More on this in this N&O article.
Most likely, the drafts will be refinements on what the city discussed with residents and stakeholders last October. Here’s some key things I found from those meetings’ slide decks and StoryMap; click each dropdown and link for the appropriate slide:
From DTR to East Raleigh
- More neighborhood sidewalks and shared-use paths are proposed
- St. Aug. and “Black Main Street” could be maintained and revitalized through more commercial and housing opportunities
Through WakeMed and old money neighborhoods
- The big idea is to gradually add density to buildings as you approach downtown.
- Trails around Enloe High School could be expanded
- Poole Rd. could get 1000 new housing units (market-rate and/or subsidized?) and 100k sq.ft. of new commercial space
- Senior housing across the street from WakeMed might also be possible?
Beyond the Beltline
- BRT-related developments can incentivize Neuse River Greenway connections and green spaces
- Opportunities for dense, walkable developments already exist today, with more on their way
- …with even more opportunities 10-20yrs in the future
- More east-west foot paths and bikeways are planned so you don’t have to walk along New Bern’s curb
- The little things also help with walkability and safety, too.
Dropping this here as well, since it’s applicable.
https://community.dtraleigh.com/t/residential-infill-along-new-bern-edenton/358/615
This checks out with the presentations and discussions they had earlier this year. It’s cool to see their recommendations in more detail, though, especially where they specifically identify where, how, and why rezoning and infrastructure upgrades should happen!
For those of y'all who didn't read the draft plan (even though it's not very jargony or hard to read), click here to see what I thought are the important slides.
Engineering consultants at Stantec think, in broad terms, the New Bern corridor’s land could be used like this:
People will still need ways to walk and bike from BRT stops to their final destinations, including greenways. Here’s the latest map of where they could be.
Those paths would enable transit-oriented district (TOD) overlays to be placed in these places:
Those overlay districts could encourage the following density bonuses:
To meet this vision, six parcels would need to be rezoned:
Not everyone will automatically live and work and move around at their best, though, just because you build BRT. Stantec also thinks these additional investments in mobility and these strategy changes for community and economic development are just as necessary.

## Material supplied
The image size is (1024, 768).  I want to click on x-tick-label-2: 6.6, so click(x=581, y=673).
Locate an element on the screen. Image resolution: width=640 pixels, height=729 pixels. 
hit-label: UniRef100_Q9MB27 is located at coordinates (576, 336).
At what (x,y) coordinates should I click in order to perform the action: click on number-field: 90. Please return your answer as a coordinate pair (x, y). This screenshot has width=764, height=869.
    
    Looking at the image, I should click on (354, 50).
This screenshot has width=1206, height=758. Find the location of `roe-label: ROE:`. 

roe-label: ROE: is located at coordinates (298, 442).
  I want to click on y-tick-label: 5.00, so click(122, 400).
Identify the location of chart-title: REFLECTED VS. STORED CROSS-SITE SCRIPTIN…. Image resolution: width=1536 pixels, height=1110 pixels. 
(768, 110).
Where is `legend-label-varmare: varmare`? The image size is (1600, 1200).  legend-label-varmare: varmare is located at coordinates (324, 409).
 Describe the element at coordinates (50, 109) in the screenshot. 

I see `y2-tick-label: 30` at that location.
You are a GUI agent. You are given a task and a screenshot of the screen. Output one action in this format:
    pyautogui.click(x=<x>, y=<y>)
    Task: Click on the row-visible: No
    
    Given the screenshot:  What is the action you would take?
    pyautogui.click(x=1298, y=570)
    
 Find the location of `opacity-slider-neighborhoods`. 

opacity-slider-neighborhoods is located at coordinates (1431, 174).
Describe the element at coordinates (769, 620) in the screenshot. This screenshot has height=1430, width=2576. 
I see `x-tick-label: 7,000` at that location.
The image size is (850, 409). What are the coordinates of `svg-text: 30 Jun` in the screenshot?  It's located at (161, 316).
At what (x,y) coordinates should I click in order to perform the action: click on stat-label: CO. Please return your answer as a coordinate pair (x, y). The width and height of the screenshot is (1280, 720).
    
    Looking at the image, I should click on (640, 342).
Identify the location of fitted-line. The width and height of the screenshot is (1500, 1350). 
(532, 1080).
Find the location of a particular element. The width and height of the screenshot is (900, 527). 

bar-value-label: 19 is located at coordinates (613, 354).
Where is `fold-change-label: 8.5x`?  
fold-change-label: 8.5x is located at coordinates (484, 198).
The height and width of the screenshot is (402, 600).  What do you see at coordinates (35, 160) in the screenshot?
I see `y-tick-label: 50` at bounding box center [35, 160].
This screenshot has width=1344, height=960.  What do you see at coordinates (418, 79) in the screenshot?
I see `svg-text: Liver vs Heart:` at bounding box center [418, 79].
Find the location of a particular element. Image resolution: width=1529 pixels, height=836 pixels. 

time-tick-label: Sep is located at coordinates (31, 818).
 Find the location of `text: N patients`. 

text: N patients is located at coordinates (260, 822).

## Task details
Can you quote the part of the New Bern corridor post that opens with the words containing "Most likely, the" and closes with "also be possible?"? Work only from the text; the records give you nothing to use.

## Solution
Most likely, the drafts will be refinements on what the city discussed with residents and stakeholders last October. Here’s some key things I found from those meetings’ slide decks and StoryMap; click each dropdown and link for the appropriate slide:
From DTR to East Raleigh
- More neighborhood sidewalks and shared-use paths are proposed
- St. Aug. and “Black Main Street” could be maintained and revitalized through more commercial and housing opportunities
Through WakeMed and old money neighborhoods
- The big idea is to gradually add density to buildings as you approach downtown.
- Trails around Enloe High School could be expanded
- Poole Rd. could get 1000 new housing units (market-rate and/or subsidized?) and 100k sq.ft. of new commercial space
- Senior housing across the street from WakeMed might also be possible?